What Borde, Guth and Vilenkin showed (and the proof is not in dispute) is that if you start out with a classical space-time, and you assume it has always been expanding, then at some point in the past at least parts of the space-time will undergo a singularity, i.e. our description will break down.
To put this in lay-mans terms: Suppose we ignore quantum mechanics and assume the universe has always been expanding, then at some point in the past our current laws of nature won't work anymore.
However I can't think of any cosmologist who would think that we should not take quantum mechanics into account when the universe is the size of an atom, and the BGV theorem does not do that because we don't know what that description should be. This is not me saying they are mistaken or ignoring something, they say so themselves in the paper!.
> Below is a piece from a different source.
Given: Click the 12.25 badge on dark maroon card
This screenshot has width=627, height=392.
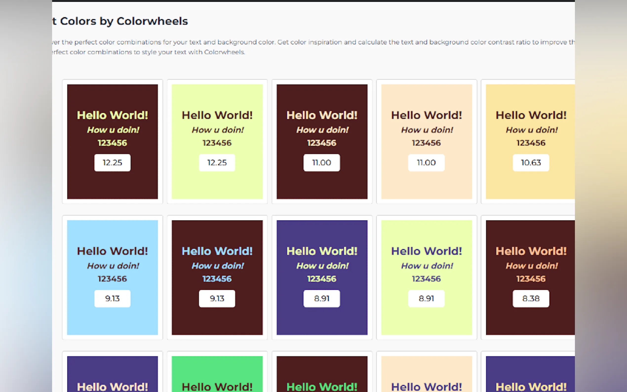Looking at the screenshot, I should [112, 163].
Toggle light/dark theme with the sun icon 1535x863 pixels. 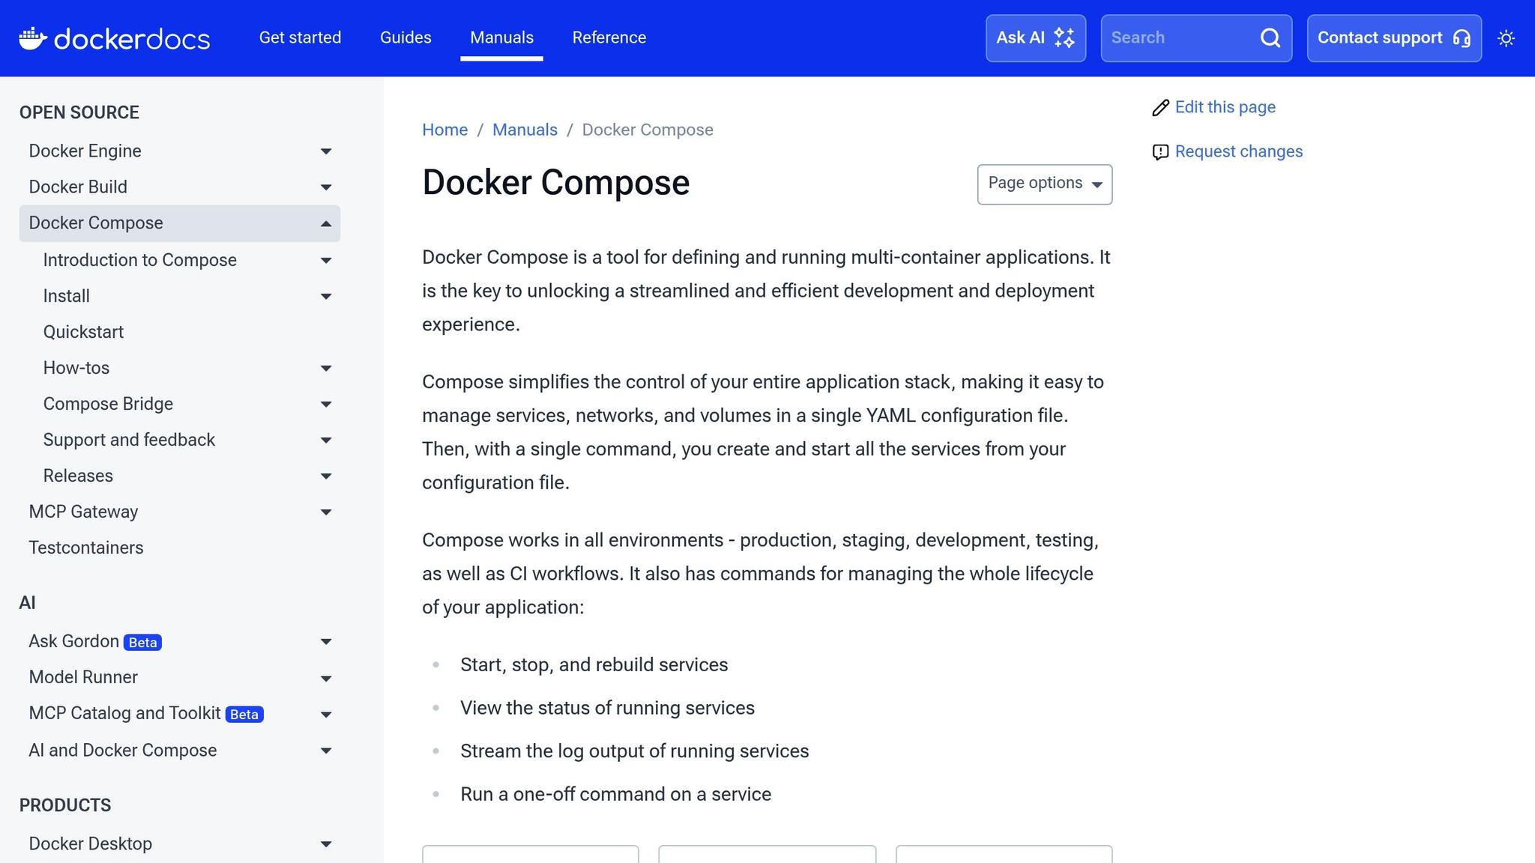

To use the BGV theorem to argue for God is no better than to say: "Oh gee, a simple model of the universe we know is wrong can also be proven to break down, therefore god must have made everything".
And it's even worse than that. In reality, some scientists believe the universe had a "beginning" (but this certainly include natural beginnings), and some that it did not. Even if we trust the BGV theorem despite being based on a known incomplete model of the universe that would still only leave us with those models of the universe where there is no beginning. it does not get us anywhere.